Calcificación de la tiroides se refiere a una acumulación de calcio que puede conducir al desarrollo de nódulos dentro de la tiroides. El desequilibrio hormonal que conduce a los nódulos puede ser causado por una escasez de yodo que proviene de alimentos o condiciones que causan una tiroides excesiva o insuficiente. Algunos trastornos autoinmunes, como la enfermedad de Grave, pueden resultar en problemas de tiroides también.

Los pacientes con calcificación tiroidea no siempre notan los síntomas de inmediato. También cualquier síntoma puede no indicar inmediatamente los trastornos de la hormona tiroidea, como la ansiedad o una arritmia cardíaca. Por lo general, cuando los nódulos se desarrollan rápidamente y se hacen visibles o se pueden sentir debajo de la piel, se realizan pruebas de la función tiroidea para verificar los niveles hormonales.

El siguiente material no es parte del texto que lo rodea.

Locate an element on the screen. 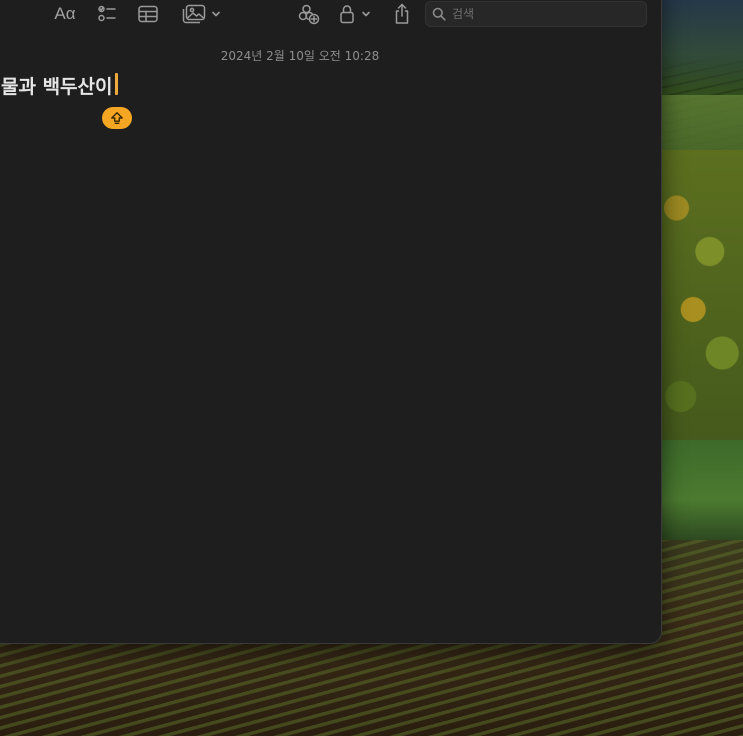  text-cursor is located at coordinates (116, 84).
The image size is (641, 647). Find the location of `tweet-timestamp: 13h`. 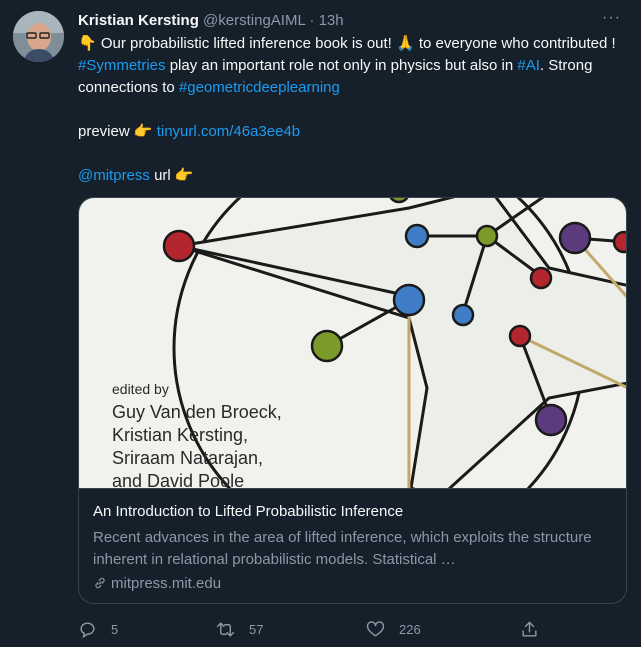

tweet-timestamp: 13h is located at coordinates (332, 20).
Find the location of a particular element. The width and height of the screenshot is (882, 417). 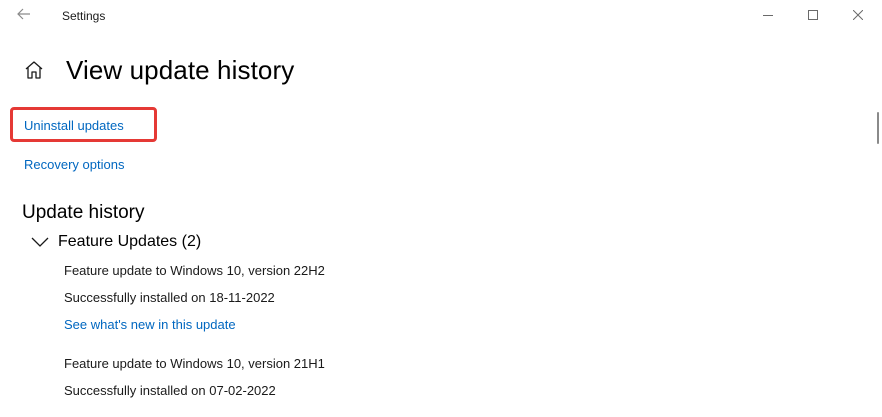

minimize-icon is located at coordinates (768, 16).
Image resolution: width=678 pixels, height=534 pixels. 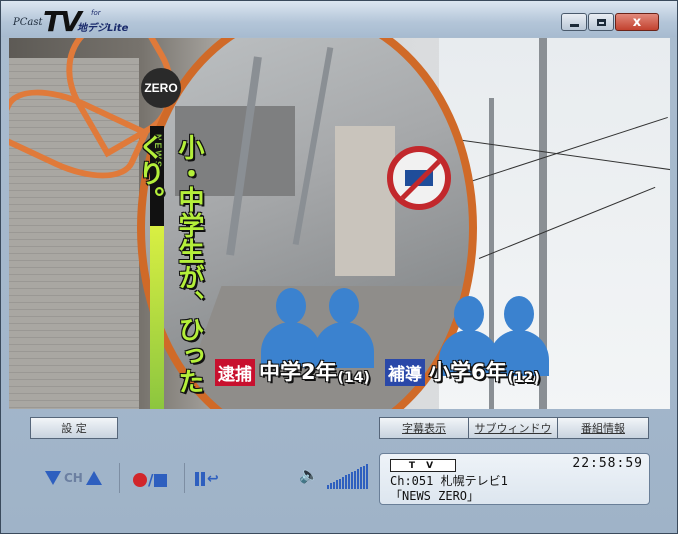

El tratamiento exitoso de la calcificación de la tiroides depende del tipo de nódulos que se desarrollan en la tiroides. Los nódulos pueden ser benignos o malignos. Pruebas a través de muestras de tejido ayuda a los médicos a diagnosticar el tipo de nódulo correctamente.

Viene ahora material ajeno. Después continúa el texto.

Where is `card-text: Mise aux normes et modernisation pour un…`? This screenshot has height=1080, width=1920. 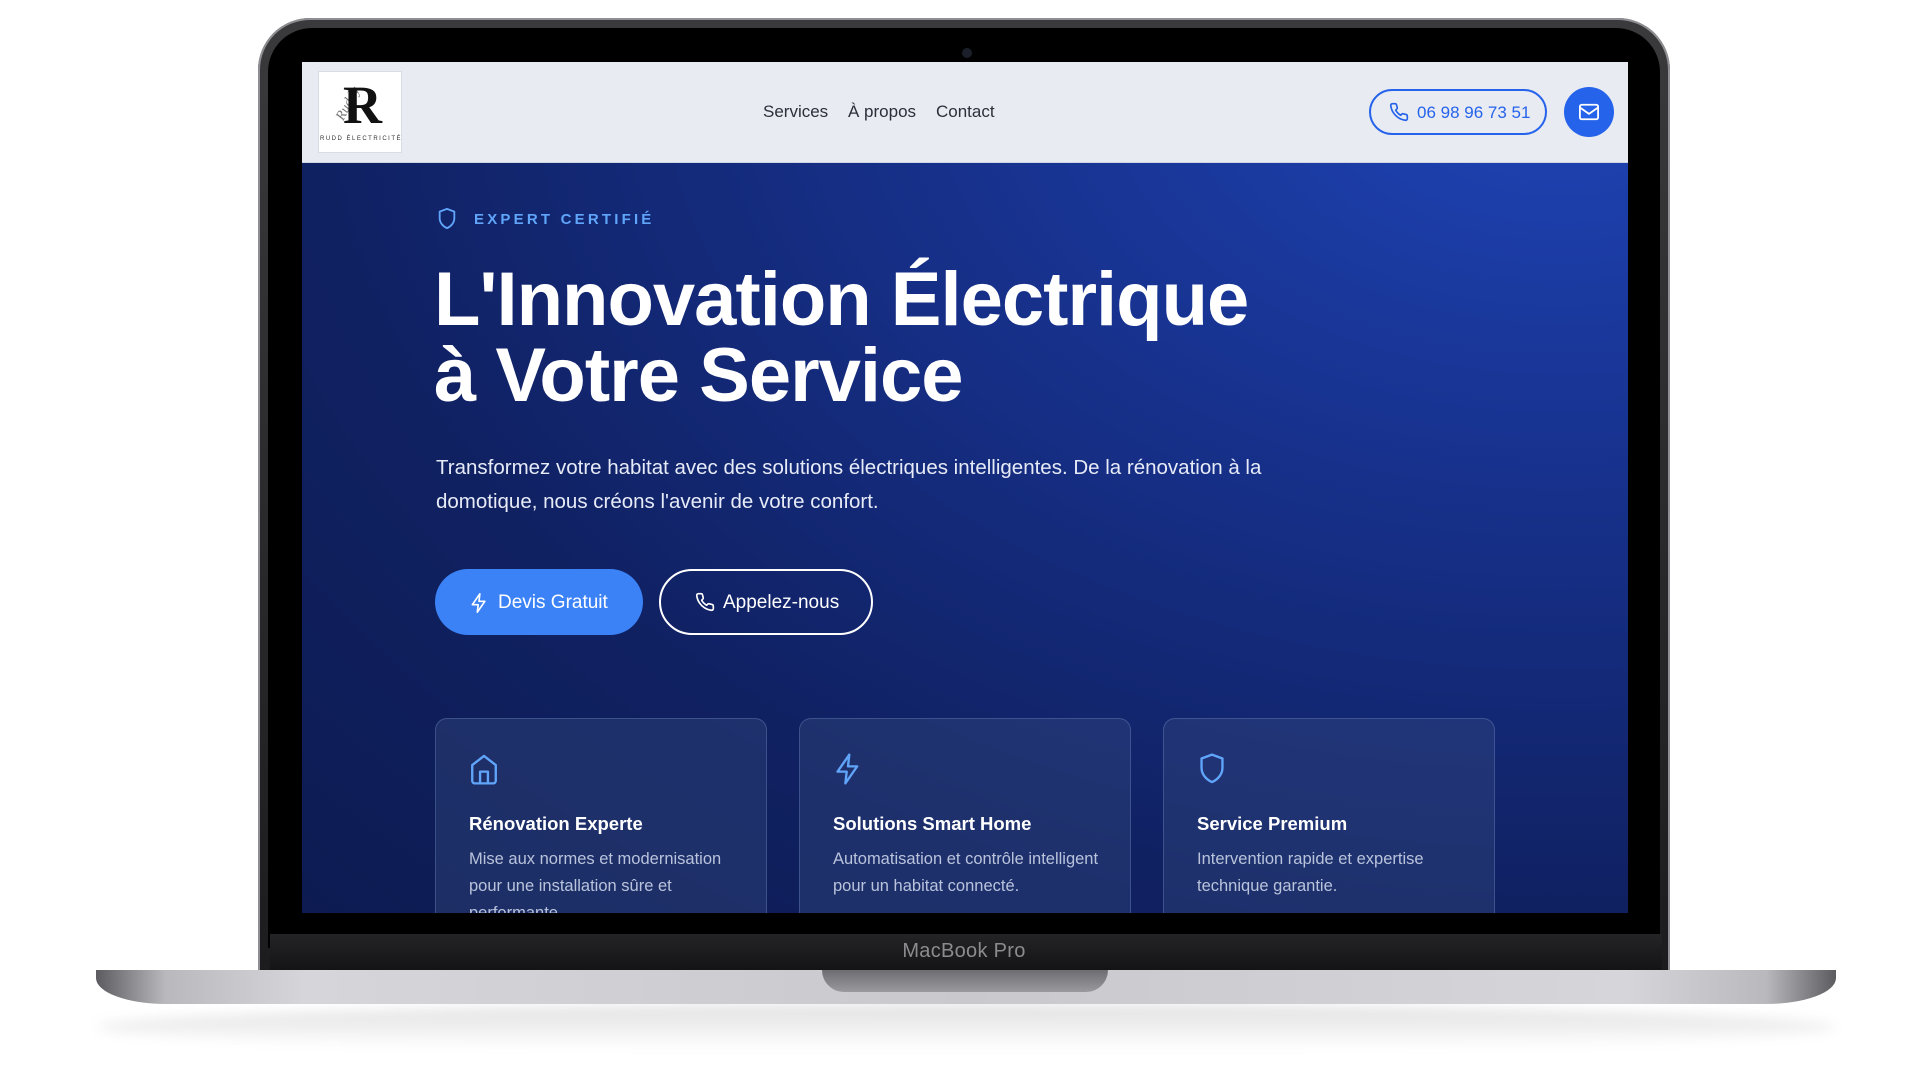
card-text: Mise aux normes et modernisation pour un… is located at coordinates (596, 882).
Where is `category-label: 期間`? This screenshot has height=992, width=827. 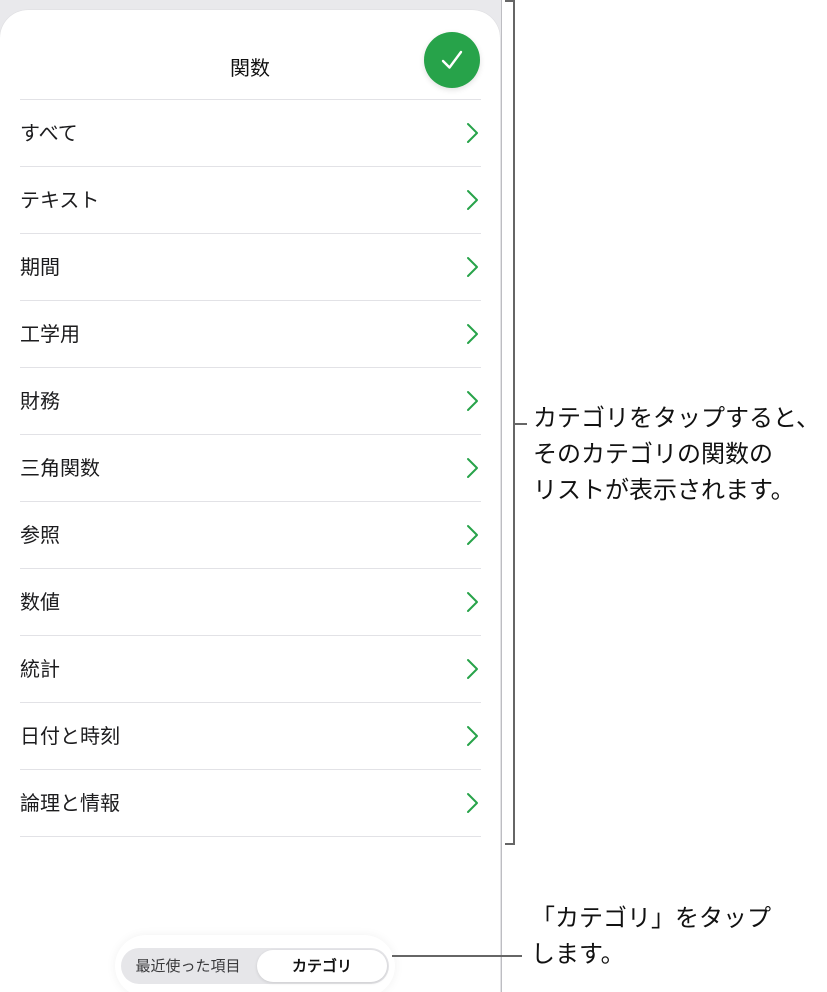 category-label: 期間 is located at coordinates (40, 267).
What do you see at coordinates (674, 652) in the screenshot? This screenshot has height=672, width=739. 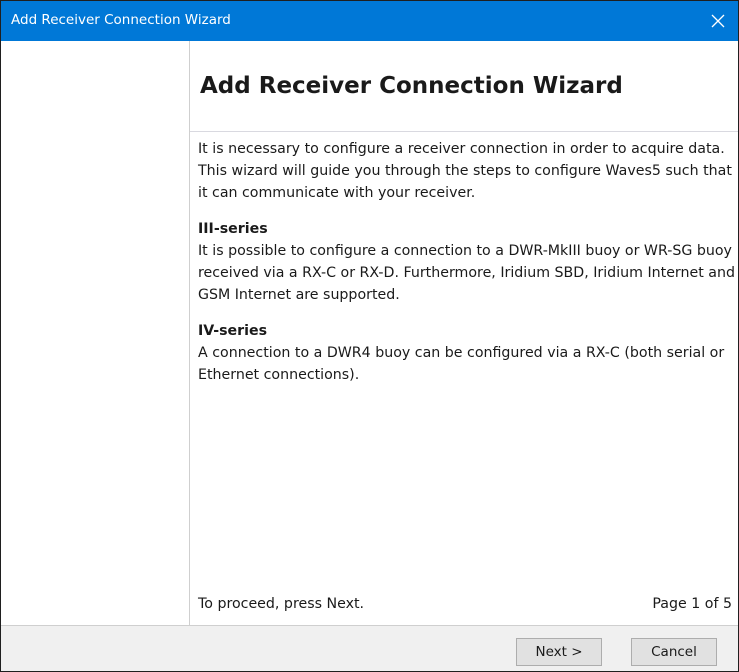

Después del diagnóstico, un paciente con nódulos benignos de calcificación de la tiroides puede someterse a una terapia de supresión de la hormona tiroidea si las hormonas están desequilibradas. El yodo radiactivo puede utilizarse para reducir los nódulos y reducir los síntomas problemáticos. Para los nódulos que son malignos, se recomienda comúnmente la extirpación quirúrgica seguida de un tratamiento de quimioterapia. La extirpación quirúrgica también puede ser necesaria para los nódulos benignos que afectan la capacidad del paciente para respirar o tragar.

Calcificación de la tiroides no es una afección común. Aunque puede ocurrir en una persona de cualquier edad con funciones activas de la tiroides, la edad desempeña un papel en las posibilidades de que ocurra la calcificación. La probabilidad de desarrollar nódulos tiroideos aumenta a medida que una persona envejece. Los adultos mayores son más propensos a desarrollar nódulos que un niño. Los niños pueden desarrollar esta condición a una edad temprana, particularmente cuando los defectos genéticos o condiciones subyacentes influyen en las funciones de la tiroides.